描述
You are given a directed graph G which has N nodes and M directed edges. Your task is to detect whether it contains any circle.
输入
The first line contains an integer T denoting the number of test cases. (1 <= T <= 5)
For each test case the first line contains two integers N and M. (1 <= N, M <= 100000)

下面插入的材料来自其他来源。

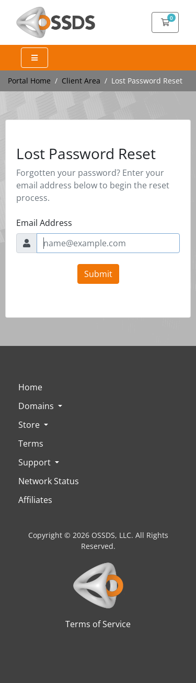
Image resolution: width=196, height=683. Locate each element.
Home (30, 387)
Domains (37, 406)
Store (30, 424)
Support (35, 462)
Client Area (81, 81)
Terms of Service (98, 624)
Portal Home (29, 81)
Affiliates (35, 500)
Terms (30, 443)
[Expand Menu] (34, 57)
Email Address (44, 223)
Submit (98, 274)
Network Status (48, 481)
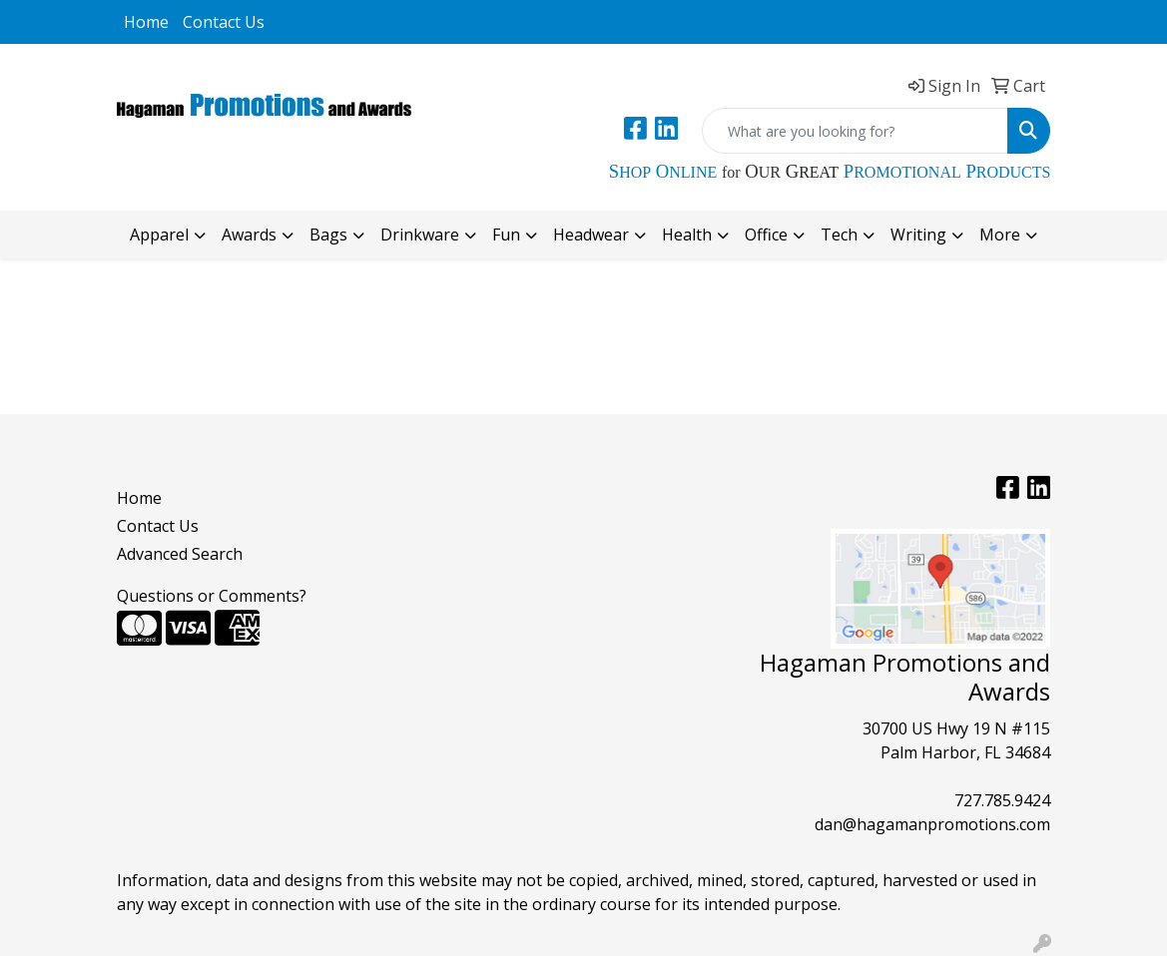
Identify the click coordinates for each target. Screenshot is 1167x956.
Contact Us (224, 22)
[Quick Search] (855, 131)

Then follows M lines. Each contains two integers u and v denoting there is an edge from u to v. (1 <= u, v <= N)
输出
For each test case output “YES” or “NO” denoting whether there is a circle in the graph.
样例输入
2
5 5
1 2
2 3
4 5
5 4
4 2
3 2
1 2
2 3
样例输出
YES
NO
题意:
给一个n个点m条边的有向图,判断该图有没有环
思路:
经典的题,直接用拓扑排序来做算法如下:
算法思想
1、在AOV网络中选一个没有直接前驱的顶点, 并入栈(或者输出);
2、从图中删去该顶点, 同时删去所有它发出的有向边;
3、重复以上步骤, 直到
◆ 全部顶点均已输出,拓扑有序序列形成,拓扑排序完成;
◆ 或者图中还有未输出的顶点,但已跳出处理循环。这说明图中还剩下一些顶点,它们都有直接前驱,再也找不到没有前驱的顶点了。这时AOV网络中必定存在有向环。
#include <iostream>
#include <stack>
#include <cstdio>
#include <vector>
using namespace std;
const int maxn = 1e5+5;
struct edge
{
int to;
};
vector<edge>G[maxn];
int in[maxn];
int n,m;
bool judge()
{
stack<int>st;
for (int i = 1; i <= n; ++i) {
if (in[i] == 0) {
st.push(i);
}
}
int cnt = 0;
while(!st.empty()) {
auto tmp = st.top();
st.pop();
++cnt;
for (int i = 0; i < G[tmp].size(); ++i) {
auto now = G[tmp][i];
--in[now.to];
if (in[now.to] == 0) {
st.push(now.to);
}
}
}
if (cnt == n) return true;
return false;
}
int main()
{
int t,u,v;
cin >> t;
while(t--) {
cin >> n >> m;
memset(in,0,sizeof(in));
for (int i = 0; i < maxn; ++i) G[i].clear();
for (int i = 0 ; i < m; ++i) {
cin >> u >> v;
++in[v];
edge tmp;
tmp.to = v;
G[u].push_back(tmp);
}
if (judge()) cout << "NO" << endl;
else
cout << "YES" << endl;
}
return 0;
}